What needs to be done: Your answer should be only the lines below from the one with "You are a computer-use agent. This" to the one with "Given: Expand audio", repeated exactly, ends included.

Records provided section start

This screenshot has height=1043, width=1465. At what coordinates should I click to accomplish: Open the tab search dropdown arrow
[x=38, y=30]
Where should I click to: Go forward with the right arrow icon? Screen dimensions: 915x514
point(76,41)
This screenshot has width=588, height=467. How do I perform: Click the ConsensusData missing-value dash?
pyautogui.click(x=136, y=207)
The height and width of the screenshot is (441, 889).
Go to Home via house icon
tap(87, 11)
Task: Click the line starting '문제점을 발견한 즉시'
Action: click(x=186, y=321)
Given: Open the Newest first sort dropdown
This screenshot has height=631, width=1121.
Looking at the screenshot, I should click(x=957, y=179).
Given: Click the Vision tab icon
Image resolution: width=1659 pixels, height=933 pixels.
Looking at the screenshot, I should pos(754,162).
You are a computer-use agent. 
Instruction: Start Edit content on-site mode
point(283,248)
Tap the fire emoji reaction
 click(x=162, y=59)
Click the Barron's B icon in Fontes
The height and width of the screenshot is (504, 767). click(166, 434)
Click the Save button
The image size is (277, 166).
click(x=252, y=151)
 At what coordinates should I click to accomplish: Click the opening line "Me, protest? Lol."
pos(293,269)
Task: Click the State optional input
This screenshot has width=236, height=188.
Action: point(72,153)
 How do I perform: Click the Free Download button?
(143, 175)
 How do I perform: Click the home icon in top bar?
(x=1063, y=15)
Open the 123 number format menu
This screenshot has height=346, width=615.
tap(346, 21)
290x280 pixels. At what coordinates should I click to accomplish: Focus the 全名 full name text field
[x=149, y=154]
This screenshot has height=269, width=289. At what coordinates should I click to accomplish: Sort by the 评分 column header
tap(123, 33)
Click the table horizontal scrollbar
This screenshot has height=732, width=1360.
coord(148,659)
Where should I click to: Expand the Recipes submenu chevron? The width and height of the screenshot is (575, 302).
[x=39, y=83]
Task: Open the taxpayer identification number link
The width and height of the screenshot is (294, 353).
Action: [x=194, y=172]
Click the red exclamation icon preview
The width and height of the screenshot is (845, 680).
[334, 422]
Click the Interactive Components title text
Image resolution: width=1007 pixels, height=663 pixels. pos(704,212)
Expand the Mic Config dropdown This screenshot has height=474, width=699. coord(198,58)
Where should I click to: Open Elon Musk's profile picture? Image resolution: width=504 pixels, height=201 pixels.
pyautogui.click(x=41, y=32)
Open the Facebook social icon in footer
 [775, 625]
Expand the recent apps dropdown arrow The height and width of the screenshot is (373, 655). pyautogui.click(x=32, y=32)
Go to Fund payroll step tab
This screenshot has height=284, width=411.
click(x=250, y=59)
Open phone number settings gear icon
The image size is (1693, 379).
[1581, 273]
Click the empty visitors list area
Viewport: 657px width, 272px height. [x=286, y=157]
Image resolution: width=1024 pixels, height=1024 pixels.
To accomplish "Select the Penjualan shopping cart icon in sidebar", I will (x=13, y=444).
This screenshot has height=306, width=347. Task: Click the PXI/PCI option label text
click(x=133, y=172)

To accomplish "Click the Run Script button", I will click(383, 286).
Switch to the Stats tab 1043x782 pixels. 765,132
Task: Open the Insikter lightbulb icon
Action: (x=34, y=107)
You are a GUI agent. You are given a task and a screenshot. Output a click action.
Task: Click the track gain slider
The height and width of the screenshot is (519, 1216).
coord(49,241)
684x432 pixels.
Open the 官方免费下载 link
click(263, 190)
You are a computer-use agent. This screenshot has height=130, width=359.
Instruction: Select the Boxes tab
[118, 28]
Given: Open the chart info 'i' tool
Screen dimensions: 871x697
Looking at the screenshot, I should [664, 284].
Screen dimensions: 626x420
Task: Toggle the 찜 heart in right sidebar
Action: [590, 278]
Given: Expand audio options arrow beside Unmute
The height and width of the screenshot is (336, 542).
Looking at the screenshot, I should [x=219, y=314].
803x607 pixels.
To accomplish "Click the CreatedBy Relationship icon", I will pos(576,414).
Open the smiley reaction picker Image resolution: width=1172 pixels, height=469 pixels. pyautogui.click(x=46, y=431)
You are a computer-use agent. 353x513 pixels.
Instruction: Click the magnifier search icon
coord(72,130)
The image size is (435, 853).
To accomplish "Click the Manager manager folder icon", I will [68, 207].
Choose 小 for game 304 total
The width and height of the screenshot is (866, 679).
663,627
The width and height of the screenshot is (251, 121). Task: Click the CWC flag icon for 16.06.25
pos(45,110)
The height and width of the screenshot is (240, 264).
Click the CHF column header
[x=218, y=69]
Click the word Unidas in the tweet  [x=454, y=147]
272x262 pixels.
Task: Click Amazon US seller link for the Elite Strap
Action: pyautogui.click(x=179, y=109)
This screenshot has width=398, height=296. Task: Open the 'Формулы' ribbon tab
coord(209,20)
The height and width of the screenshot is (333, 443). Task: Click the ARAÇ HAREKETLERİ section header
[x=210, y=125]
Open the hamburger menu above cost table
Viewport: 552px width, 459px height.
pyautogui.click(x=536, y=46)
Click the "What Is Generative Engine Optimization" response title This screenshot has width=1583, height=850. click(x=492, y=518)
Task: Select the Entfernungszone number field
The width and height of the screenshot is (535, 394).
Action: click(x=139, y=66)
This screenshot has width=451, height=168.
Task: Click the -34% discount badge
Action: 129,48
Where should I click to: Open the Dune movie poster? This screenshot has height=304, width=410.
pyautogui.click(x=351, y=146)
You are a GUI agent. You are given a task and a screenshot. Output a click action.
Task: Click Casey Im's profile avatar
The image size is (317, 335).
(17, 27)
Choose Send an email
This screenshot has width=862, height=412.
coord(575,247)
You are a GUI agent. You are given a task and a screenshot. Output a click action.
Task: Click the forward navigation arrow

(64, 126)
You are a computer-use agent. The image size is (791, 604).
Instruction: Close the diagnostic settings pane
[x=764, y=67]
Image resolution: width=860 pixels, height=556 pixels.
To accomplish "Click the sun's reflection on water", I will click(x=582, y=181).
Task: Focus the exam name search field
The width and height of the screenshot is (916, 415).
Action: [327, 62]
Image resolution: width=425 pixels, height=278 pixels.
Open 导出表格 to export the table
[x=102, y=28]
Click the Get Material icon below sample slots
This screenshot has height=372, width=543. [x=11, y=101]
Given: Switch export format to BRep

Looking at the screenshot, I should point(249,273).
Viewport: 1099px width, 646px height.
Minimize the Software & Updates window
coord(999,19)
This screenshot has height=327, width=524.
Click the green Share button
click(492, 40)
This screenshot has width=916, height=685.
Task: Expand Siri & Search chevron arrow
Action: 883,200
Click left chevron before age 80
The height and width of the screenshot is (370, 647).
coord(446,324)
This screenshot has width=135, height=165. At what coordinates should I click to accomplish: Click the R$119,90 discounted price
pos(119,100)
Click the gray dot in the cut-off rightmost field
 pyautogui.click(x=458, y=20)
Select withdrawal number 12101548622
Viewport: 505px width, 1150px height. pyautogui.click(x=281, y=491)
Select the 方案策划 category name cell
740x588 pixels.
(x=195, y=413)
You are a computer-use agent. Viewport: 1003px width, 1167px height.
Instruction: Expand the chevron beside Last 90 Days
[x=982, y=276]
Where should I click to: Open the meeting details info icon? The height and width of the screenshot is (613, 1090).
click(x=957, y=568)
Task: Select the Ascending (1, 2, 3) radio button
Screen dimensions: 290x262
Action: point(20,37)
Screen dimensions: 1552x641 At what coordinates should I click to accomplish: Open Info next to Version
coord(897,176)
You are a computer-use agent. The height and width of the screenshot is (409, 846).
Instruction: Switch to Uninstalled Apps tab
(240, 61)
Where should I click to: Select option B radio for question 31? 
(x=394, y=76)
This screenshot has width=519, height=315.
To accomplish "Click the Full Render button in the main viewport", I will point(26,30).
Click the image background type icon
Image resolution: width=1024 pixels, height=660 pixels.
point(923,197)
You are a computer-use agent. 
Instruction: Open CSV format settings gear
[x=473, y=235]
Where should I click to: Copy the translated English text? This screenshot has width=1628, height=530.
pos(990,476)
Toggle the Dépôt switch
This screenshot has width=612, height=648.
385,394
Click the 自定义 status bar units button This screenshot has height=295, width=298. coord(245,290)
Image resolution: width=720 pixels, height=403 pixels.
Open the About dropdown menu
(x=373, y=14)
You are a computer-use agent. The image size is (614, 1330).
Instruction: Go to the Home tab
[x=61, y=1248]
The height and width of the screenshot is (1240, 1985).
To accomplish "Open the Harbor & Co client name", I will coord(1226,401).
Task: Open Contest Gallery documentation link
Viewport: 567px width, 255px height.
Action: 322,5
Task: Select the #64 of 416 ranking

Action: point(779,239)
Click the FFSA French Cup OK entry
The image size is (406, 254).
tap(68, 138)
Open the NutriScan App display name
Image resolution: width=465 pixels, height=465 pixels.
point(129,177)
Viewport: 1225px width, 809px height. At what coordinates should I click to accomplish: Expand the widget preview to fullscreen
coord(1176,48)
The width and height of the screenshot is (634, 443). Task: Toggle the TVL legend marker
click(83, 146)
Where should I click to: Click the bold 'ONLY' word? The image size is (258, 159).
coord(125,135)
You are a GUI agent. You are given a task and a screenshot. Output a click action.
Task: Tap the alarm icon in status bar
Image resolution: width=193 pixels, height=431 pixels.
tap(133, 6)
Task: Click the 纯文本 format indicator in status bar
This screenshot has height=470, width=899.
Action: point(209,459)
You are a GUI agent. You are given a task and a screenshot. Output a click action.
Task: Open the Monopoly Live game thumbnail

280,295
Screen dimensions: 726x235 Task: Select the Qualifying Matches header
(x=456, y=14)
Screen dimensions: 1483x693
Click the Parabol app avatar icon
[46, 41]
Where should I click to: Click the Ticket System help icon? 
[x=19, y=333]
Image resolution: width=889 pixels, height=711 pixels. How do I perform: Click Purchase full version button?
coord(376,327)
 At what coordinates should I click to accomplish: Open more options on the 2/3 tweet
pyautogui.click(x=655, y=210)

Records provided section end

Final answer:
You are a computer-use agent. This screenshot has height=130, width=359.
Instruction: Select the Boxes tab
[118, 28]
Given: Open the chart info 'i' tool
Screen dimensions: 871x697
Looking at the screenshot, I should [664, 284].
Screen dimensions: 626x420
Task: Toggle the 찜 heart in right sidebar
Action: [590, 278]
Given: Expand audio options arrow beside Unmute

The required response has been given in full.